## Exercise
The lines from the one containing "How do I perform: Download" through the final line of the data below must be written out exactly, both included, and nothing more.

## Input data
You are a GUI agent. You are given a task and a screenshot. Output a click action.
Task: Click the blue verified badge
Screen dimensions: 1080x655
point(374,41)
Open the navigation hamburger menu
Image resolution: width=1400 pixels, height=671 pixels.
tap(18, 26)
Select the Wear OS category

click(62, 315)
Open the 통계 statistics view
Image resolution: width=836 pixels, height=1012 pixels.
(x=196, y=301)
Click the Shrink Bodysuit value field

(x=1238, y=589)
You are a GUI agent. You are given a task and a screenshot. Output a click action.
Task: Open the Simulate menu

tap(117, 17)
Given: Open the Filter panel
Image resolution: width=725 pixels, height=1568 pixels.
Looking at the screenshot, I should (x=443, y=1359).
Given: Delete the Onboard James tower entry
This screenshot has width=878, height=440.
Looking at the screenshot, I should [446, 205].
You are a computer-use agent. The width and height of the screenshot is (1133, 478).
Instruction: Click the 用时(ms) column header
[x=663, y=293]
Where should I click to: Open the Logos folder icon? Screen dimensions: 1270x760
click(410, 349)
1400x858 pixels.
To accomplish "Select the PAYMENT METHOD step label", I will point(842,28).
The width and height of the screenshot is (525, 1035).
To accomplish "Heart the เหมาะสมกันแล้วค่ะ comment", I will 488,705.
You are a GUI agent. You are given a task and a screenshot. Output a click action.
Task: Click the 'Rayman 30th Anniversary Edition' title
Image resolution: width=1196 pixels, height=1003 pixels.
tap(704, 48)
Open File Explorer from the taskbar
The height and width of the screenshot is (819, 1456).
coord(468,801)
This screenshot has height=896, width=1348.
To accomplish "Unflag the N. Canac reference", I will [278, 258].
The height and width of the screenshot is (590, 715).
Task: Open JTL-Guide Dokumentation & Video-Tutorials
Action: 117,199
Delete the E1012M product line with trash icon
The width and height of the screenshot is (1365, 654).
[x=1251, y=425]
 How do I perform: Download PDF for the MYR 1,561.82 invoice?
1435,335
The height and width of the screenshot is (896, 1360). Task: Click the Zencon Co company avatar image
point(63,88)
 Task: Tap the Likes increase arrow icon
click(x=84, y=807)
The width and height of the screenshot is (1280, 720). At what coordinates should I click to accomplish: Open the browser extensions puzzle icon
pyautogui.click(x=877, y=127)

## Task output
 How do I perform: Download PDF for the MYR 1,561.82 invoice?
1435,335
The height and width of the screenshot is (896, 1360). Task: Click the Zencon Co company avatar image
point(63,88)
 Task: Tap the Likes increase arrow icon
click(x=84, y=807)
The width and height of the screenshot is (1280, 720). At what coordinates should I click to accomplish: Open the browser extensions puzzle icon
pyautogui.click(x=877, y=127)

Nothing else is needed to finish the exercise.